Offiziell öffnet die Hannover-Messe zwar erst im April. Aber rund 40 Unternehmen erlaubten den Medien bereits am 6. Februar ein Preview. Einer dieser Aussteller war das Fraunhofer-Institut für Graphische Datenverarbeitung IGD, das ein neuartiges 3D-Scansystem präsentierte. „Das Besondere an unserem System: Es scannt Bauteile erstmals autonom – und zwar in Echtzeit“, so Pedro Santos vom Fraunhofer IGD. Das Potenzial der Technik erläutern die Forscher anhand von Oldtimern. Auf den Straßen sind sie rar und etwas Besonderes. Geht jedoch etwas am Fahrzeug kaputt, wird diese Sonderstellung schnell zum Problem, da Ersatzteile nicht mehr produziert werden. Im Zuge von Industrie 4.0 und der Produktion mit Losgröße eins soll sich das ändern – und mit Hilfe des neuen 3D-Scansystems.

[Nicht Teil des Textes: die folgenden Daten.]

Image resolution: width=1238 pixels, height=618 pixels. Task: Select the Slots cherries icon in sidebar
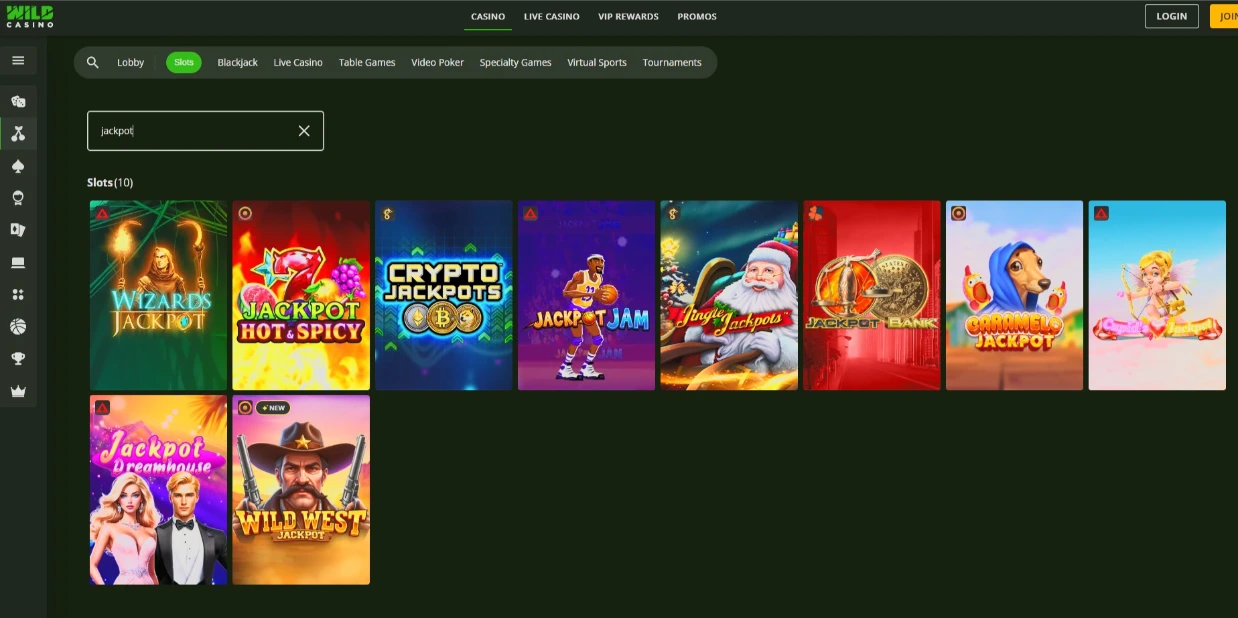[18, 133]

Produktion mit Losgröße eins
Das defekte Bauteil wird auf einen Drehteller gelegt, der sich unter einem Roboterarm mit dem Scanner befindet. Der Roboterarm fährt den Scanner dann so um das Bauteil herum, dass er mit möglichst wenigen Aufnahmen die komplette Geometrie erfassen kann. Dafür braucht er, je nach Größe und Komplexität des Bauteils, einige Sekunden bis Minuten. Bereits während des Scans erstellen intelligente Algorithmen im Hintergrund ein dreidimensionales Abbild des Objekts. Danach wird mit einer Materialsimulation überprüft, ob ein 3D-Druck den Anforderungen in punkto Stabilität genügt. Im nächsten Schritt wird das Bauteil über einen 3D-Drucker ausgedruckt – und kann im Oldtimer verbaut werden.

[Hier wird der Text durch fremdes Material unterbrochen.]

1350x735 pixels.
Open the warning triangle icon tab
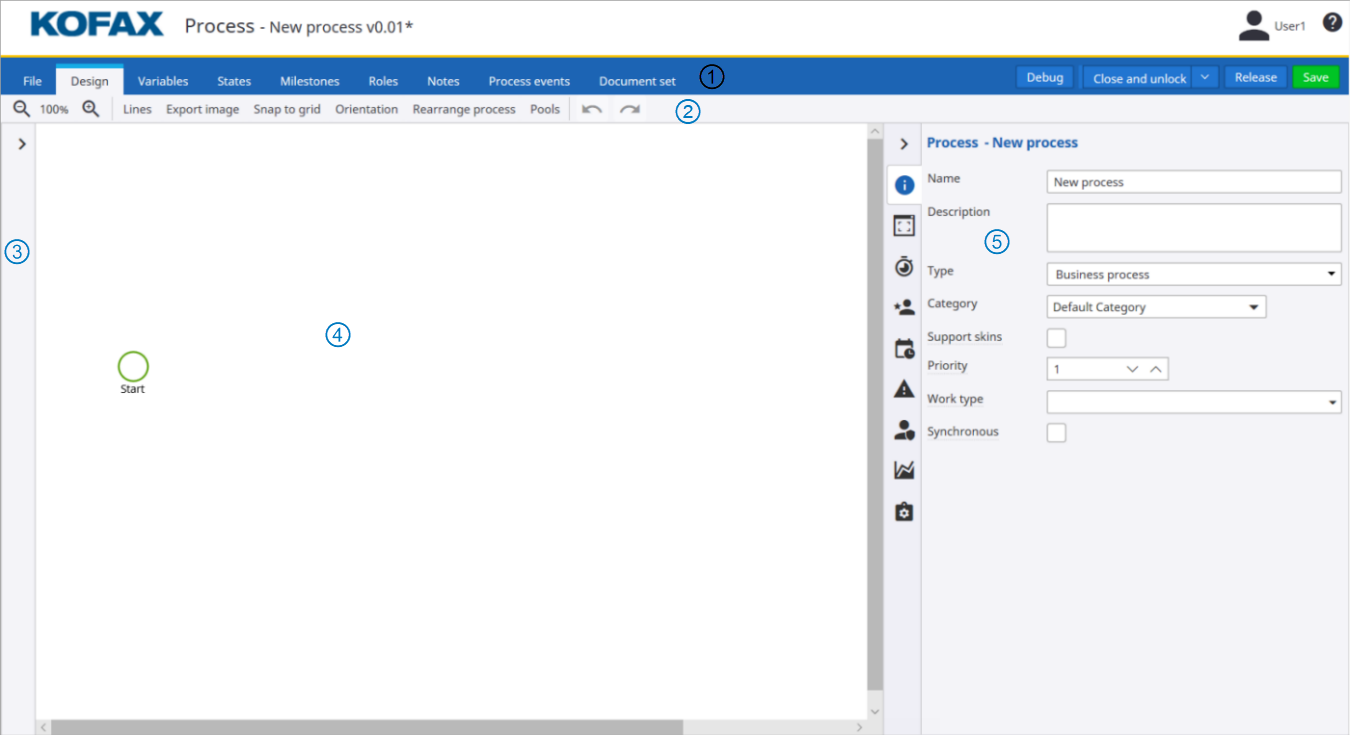[904, 389]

Wie Santos betont, liegt die Entwicklungsleistung jedoch nicht im Scanner an sich, sondern in der Kombination des Scanners mit einer Ansichtenplanung zu einem autonomen Gesamtsystem. Für diese ebenfalls vom Fraunhofer IGD stammende Ansichtenplanung ermitteln Algorithmen anhand eines ersten Scans, welche weiteren im Anschluss sinnvoll sind, um das Objekt mit möglichst wenigen Scans zu erfassen. Diese Vorgehensweise ermögliche es dem System, ihm vollkommen unbekannte Objekte selbständig und schnell zu vermessen. Dies sei bislang einmalig, denn bei bisherigen Scannern sei entweder ein Anlernen nötig gewesen oder das CAD-Modell des Bauteils, um die Lage des Objekts relativ zum Scanner zu erkennen – kein Problem in der Massenproduktion, aber zu aufwändig für Losgröße eins.

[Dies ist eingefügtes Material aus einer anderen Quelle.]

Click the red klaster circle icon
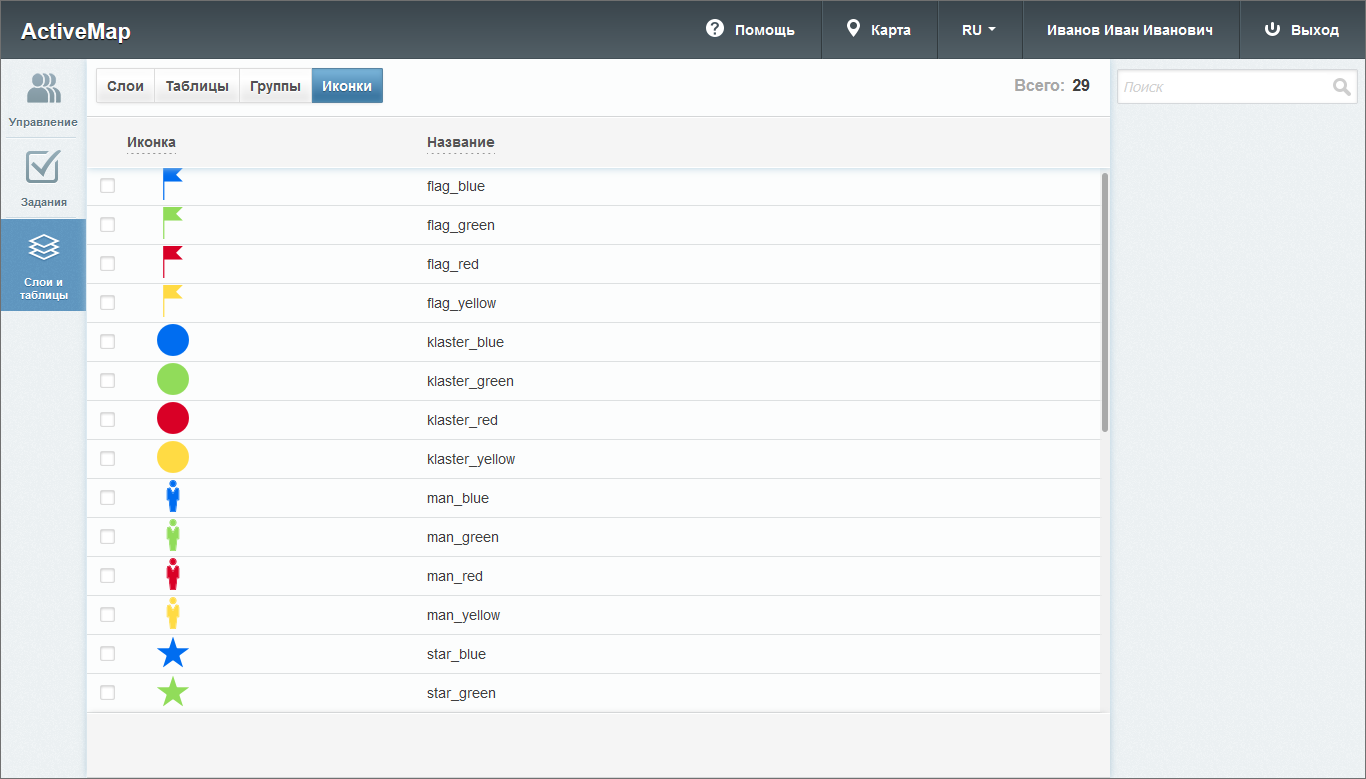Screen dimensions: 1366x779 [173, 419]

Fertigungsassistent für die Industrie 4.0
Das Fraunhofer IGD sieht vielfältige mögliche Anwendungen für den autonomen Scanner. Beispielsweise könne er als Fertigungsassistenz dienen und die Zusammenarbeit von Mensch und Maschine verbessern. Diese Interaktion stehe im aktuellen Projekt „Autoware“ im Fokus, bei dem es um das Zusammensetzen von Zylindern samt Kolben, Gehäuse und Dichtungen geht. „Unser 3D-Scansystem versetzt Roboter in die Lage, über einen Abgleich mit der Datenbank sowohl zu erkennen, welches Bauteil er gerade vor sich hat, als auch zu ermitteln, welches sein menschlicher Mitarbeiter zum Zusammensetzen des Zylinders als nächstes braucht“, erklärt Santos. Zudem übernehme die Maschine die abschließende Qualitätskontrolle. Im Rahmen weiterer Projekte wollen die Forscher die gesamte Kette von Erfassung, Visualisierung und 3D-Reproduktion durchspielen.